Clinical trials were carried out to identify the potential effects of Se supplementation on HIV disease progression. An early study showed that patients taking 100 μg/day of Se for one year had better outcomes in terms of decreased hospitalizations (Burbano et al. 2002). In another cohort that analyzed 450 HIV-1⁺ patients taking Se yeast 200 μg/day for 9 months, Se was found to reduce the viral burden and improve CD4⁺ cell counts (Hurwitz et al. 2007). However, in a randomized double-blinded trial of supplementation with different nutrient combinations (multivitamin, Se, multivitamin + Se, placebo), a significant improvement of CD4⁺ cell counts was only observed in multivitamin + Se group (Baum et al. 2013). Still, these data support a beneficial role of Se supplementation in HIV spectrum disease with a caveat of its coadministration in combination with other anti-viral drugs. In-vitro studies by Kalantari et al (2008) showed Se supplementation in the form of selenite (100 nM) reduced pro-viral transcription in human macrophages. This effect was dependent, in part, on the redox modulation of HIV-1 Tat (transactivating protein) by Txnrd1. Furthermore, the reduction of disulfides in Tat by Txnrd1 appeared to increase the covalent interaction of electrophiles, such as 15d-PGJ₂, with Cys-SH group in Tat thus limiting the reoxidation of Cys-SH as well as ensuring sustained inhibition of Tat-dependent transcription activity (Kalantari et al. 2008; Kalantari et al. 2009). These encouraging preclinical studies provide a strong rationale to revisit the role of Se in HIV/AIDS with an emphasis on new mechanisms in patient derived cells harboring the virus and if NSAIDs interfere in the biological activity of Se.

1. Parasitic infection

The role of Se and/or selenoproteins in parasitic infections have also been examined. Compelling data have shown that antioxidant-dependent properties of Se may induce the resistance to parasitic infection by Trypanosoma (Smith A et al. 2005). In a mouse model of Trypanosoma cruzi infection, 3 ppm of dietary Se alleviated intestinal megasyndromes (de Souza et al. 2010). In addition, Se deficiency was also linked to megasyndromes in clinical patients (Jelicks et al. 2011). Trypanosoma cruzi infection causes Chagas disease, a progressive cardiomyopathy. Literature is replete with studies demonstrating low Se levels are associated with the increased severity of Chagas disease (de Souza et al. 2002; Gomez et al. 2002; Rivera et al. 2002). Furthermore, supplementation of Se from 2 ppm to 16 ppm was shown to play a beneficial role in the resolution of Chagas disease in mice (Davis et al. 1998; de Souza et al. 2003; de Souza et al. 2010; Souza et al. 2010). It is well-established that oxidative burst contributes to disease progression in Chagasic patients (Wen et al. 2006; de Oliveira et al. 2007) and such an excess of oxidative stress is associated with decline in mitochondrial functional (Wen et al. 2006). High doses of Se exhibited a preventive effect of mitochondrial dysfunction in Chagas disease (Tirosh and Reifen 2007; Pineyro et al. 2008).

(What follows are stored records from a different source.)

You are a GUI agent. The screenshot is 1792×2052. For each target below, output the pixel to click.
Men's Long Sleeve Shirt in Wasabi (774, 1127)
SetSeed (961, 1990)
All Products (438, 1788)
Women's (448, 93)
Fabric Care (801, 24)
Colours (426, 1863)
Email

Previously, our laboratory reported the role of Se and selenoproteins in a helminthic parasitic infection caused by Nippostrongylus brasiliensis (Nelson et al. 2016). Mice on Se-adequate diet (0.08 ppm) showed a significantly enhanced adult worm clearance compared to those on a Se-deficient diet (<0.01 ppm). This was associated with a phenotypic switching of macrophages from a pro-inflammatory M1 towards an anti-inflammatory M2 phenotype in the jejunum. Furthermore, use of Trsp^fl/flCre^LysM mice that lack selenoproteins in monocytes and macrophages indicated that despite the presence of a higher level of Se in the diet (Se-supplemented: 0.4 ppm), there were more adult worms in Trsp^fl/flCre^LysM mice compared to the infected WT control mice (Nelson et al. 2016). This implies that incorporation of Se into selenoproteins is indispensable for the parasite clearance activities of macrophages. As mentioned above, phenotypic switching of macrophages was accompanied by “eicosanoid class switching” favoring the production of CyPGs (Fig. 4). Use of indomethacin, a COX inhibitor, clearly showed the interaction between Se and eicosanoids during infection. Interestingly, inhibition of COX activity worsened the outcome of infection in these mice. However, treatment of mice with 15d-PGJ₂ protected the mice that lacked endogenous eicosanoids following indomethacin treatment. Thus, Se-dependent CyPG production and the consequent induction of M2 macrophages was critical in the mediation of the anti-parasitic function of Se (Nelson et al. 2016). In addition to innate immune responses, it appears that adaptive immune mechanisms mediated by T effector cells are also involved in the elimination of Nippostrongylus brasiliensis mediated by Se. Enhanced production of Th2 signature cytokines (e.g., IL-13) and increased amounts of IL-4 producing T cells indicated that Th2 immune response might also play a role here (Nelson et al. 2016). However, further studies are required to explain how selenoproteins regulate the Th2 immune response during such infections.

2. Cancer immunity

The interaction between cancer cells and the immune system is well recognized. The origin of this interaction stems from the “cancer immunoediting” theory, which divides the process of tumor growth into three phases: elimination, equilibrium, and escape (Mittal et al. 2014). Immune cells recognize and try to destroy initial tumor cells in the elimination phase; however, if such an anti-tumor activity fails, tumor cells and immune system tend to establish an equilibrium where tumor cells gain more mutations to aid in their survival. In the escape phase, tumor cells escape the immune surveillance and avoid being targeted by the immune system.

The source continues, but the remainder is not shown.